[Stored data entries]
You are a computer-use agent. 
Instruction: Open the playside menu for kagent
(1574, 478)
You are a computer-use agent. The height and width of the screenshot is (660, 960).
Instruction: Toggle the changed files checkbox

[Instructions for the task] Could you rewrite all of the material above, requests included, scaling every coordinate in the answers by 2.3 and rounding each result to a whole number with halves rounded up? Numbers inside the requests stay unchanged.

[Exercise result]
You are a computer-use agent. 
Instruction: Open the playside menu for kagent
(3620, 1099)
You are a computer-use agent. The height and width of the screenshot is (660, 960).
Instruction: Toggle the changed files checkbox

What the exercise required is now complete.